Huckleberry clipped along nicely and had many attributes that I admired, from the crisp photography, professional use of visuals and locations to enhance the story and mood, and the overall good acting. The story is only lesser because there are certain choices that don’t feel as best capitalized, from the main character being trans to the inclusion and overlong attention on a mystery that feels like a diversion at best. Also at no point does any character explain why Huckleberry wants to be called Huckleberry, which seems like a moment tailor-made for 90s-centric indie cinema. The story elements were there for an even more engaging, compelling, and unnerving story but it can’t quite maximize that potential. As a result, Huckleberry is an enjoyable and sincere little movie that was knocking on the door of being great. It’s worth your 77 minutes and I think it points toward bigger and even better things for Hill and Ulstrup in particular.

Nate’s Grade: B-

Blockers (2018)

Blockers (nee Cock Blockers, and changed on some posters to appear like Rooster-Shape Blockers) is like getting two fairly funny sex comedies in one. We have the perspective of the panicked parents (Leslie Mann, John Cena, Ike Barinholtz) who are doing whatever they can to thwart their daughters from seeing through their presumed deflowering pact on prom night. We also have the horny teen perspective from the teen girls (Kaitlyn Newton, Geraldine Viswanathan, Gideon Adlon). Each group has their own character arcs and comic set pieces, flunkies and wild supporting characters, and as they criss-cross over the course of one debauched night, lessons will be learned and, more importantly, feel earned. I was steadily impressed with how much Blockers does and does well, chiefly maintaining a sex positive attitude and never supporting the parents in their hysterical, generally sexist alarm. Each parent has to confront their feelings about really letting their daughter grow up, and that relationship leads to a sweet moment for each to acknowledge the error of their ways and grow closer with their child. If this had come out in the 80s or 90s, I’m sure the film would have adopted the parental viewpoint as correct. Hell, if it came out in the 80s, the fact that one of the daughters is gay would have been a source of shock or shame. Today, the father already knows and supports his daughter being a lesbian (he frets she’ll feel pressured to lose her virginity to the wrong sex).
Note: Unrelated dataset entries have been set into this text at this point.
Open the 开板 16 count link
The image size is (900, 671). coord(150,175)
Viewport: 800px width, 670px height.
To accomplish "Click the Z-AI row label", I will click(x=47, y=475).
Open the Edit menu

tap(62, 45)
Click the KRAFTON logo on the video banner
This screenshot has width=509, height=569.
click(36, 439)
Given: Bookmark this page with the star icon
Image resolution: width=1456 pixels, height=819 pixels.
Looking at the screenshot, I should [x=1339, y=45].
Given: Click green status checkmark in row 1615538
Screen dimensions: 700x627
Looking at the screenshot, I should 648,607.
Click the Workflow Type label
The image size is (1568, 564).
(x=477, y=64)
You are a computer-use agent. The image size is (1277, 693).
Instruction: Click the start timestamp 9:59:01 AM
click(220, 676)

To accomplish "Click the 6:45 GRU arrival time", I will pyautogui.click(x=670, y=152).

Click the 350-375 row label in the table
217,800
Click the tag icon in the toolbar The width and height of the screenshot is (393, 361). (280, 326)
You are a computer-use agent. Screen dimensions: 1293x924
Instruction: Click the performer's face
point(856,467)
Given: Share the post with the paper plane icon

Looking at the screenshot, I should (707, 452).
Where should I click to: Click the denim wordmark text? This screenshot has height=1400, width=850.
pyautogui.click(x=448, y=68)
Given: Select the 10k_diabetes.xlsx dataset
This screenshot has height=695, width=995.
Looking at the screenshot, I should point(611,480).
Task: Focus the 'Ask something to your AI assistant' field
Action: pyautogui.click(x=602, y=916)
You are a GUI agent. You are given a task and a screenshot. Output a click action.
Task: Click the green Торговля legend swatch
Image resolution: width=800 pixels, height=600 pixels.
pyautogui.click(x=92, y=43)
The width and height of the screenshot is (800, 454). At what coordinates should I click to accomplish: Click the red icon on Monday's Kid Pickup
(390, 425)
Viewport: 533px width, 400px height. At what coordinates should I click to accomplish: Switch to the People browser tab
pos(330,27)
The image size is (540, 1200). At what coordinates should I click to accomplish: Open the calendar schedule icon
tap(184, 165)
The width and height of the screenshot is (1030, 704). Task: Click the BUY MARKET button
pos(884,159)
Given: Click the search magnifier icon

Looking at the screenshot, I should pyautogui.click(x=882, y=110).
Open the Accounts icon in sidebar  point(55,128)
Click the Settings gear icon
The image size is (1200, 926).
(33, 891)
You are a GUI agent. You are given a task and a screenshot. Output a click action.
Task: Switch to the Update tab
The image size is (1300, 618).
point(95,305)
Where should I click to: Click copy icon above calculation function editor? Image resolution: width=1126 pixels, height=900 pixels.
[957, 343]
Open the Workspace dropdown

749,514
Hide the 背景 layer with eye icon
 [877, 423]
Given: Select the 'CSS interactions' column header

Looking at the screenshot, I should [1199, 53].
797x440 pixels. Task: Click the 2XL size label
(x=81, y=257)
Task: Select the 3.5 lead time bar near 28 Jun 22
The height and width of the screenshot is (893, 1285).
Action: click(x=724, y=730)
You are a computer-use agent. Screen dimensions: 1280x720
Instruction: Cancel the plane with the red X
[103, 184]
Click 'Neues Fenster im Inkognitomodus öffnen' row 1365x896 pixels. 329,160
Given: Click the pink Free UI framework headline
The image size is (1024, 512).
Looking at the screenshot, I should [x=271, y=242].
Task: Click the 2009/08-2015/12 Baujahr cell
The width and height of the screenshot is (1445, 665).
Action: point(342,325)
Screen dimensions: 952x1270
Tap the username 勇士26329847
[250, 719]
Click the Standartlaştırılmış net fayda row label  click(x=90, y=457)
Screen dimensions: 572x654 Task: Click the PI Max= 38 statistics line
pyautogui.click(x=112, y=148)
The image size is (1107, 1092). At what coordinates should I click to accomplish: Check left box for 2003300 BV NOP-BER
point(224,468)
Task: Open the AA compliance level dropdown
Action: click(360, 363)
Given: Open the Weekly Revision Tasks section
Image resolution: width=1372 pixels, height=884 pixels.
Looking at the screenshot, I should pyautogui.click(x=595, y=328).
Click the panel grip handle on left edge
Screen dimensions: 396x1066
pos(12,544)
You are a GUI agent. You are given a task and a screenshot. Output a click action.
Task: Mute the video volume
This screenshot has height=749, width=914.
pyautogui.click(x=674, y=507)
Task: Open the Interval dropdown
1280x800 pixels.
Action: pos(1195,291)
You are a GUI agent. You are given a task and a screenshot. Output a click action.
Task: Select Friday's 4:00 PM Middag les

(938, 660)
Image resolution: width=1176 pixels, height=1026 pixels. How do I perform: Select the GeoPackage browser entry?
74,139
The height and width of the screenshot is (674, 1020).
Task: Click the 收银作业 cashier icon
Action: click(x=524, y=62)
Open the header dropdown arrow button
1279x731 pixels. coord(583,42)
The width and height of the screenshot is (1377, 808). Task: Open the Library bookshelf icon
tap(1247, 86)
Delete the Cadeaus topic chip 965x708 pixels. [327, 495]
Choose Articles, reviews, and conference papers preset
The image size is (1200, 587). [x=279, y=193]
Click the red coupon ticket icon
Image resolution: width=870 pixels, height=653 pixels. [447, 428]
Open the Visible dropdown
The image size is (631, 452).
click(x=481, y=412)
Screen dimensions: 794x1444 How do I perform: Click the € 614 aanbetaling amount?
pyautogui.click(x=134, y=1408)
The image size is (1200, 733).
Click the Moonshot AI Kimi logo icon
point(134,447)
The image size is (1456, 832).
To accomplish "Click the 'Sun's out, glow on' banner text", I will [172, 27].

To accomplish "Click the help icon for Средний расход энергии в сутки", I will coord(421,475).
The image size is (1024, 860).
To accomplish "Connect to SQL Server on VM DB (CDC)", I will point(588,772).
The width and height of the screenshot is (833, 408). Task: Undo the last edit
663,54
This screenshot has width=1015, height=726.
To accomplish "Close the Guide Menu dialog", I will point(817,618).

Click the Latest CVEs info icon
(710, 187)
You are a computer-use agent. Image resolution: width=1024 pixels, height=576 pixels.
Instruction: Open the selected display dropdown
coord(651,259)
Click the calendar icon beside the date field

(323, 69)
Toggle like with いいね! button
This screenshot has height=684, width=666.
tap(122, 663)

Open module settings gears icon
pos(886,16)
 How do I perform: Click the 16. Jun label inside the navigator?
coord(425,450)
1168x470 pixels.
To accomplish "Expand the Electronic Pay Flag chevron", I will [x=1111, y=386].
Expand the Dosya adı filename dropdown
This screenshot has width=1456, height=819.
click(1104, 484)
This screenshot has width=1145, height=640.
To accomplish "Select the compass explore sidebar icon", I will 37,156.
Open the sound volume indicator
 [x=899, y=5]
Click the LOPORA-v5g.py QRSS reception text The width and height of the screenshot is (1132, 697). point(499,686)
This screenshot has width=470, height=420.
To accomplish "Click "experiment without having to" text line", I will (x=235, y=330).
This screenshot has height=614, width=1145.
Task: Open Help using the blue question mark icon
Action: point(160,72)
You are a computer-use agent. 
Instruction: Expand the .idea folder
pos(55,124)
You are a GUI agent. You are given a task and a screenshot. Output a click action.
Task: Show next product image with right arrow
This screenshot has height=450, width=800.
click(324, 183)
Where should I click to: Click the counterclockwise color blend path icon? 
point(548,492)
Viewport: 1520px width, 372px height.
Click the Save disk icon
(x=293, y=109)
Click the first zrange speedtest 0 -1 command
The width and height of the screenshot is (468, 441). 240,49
Oh, on top of all that, the movie is pretty funny from start to finish thanks to a deep cast of characters. Cena impressed with 2015’s Trainwreck and he shows yet again the promise of his heretofore-untapped comic resources. There is one comic set piece involving blind couple foreplay that feels downright inspired as it develops. Blockers is a raunchy sex comedy with more on its mind than yuks. It’s got a sweet center that allows the characters and their relationships to feel genuine. When you care about the people onscreen, it helps eliminate the sense of downtime.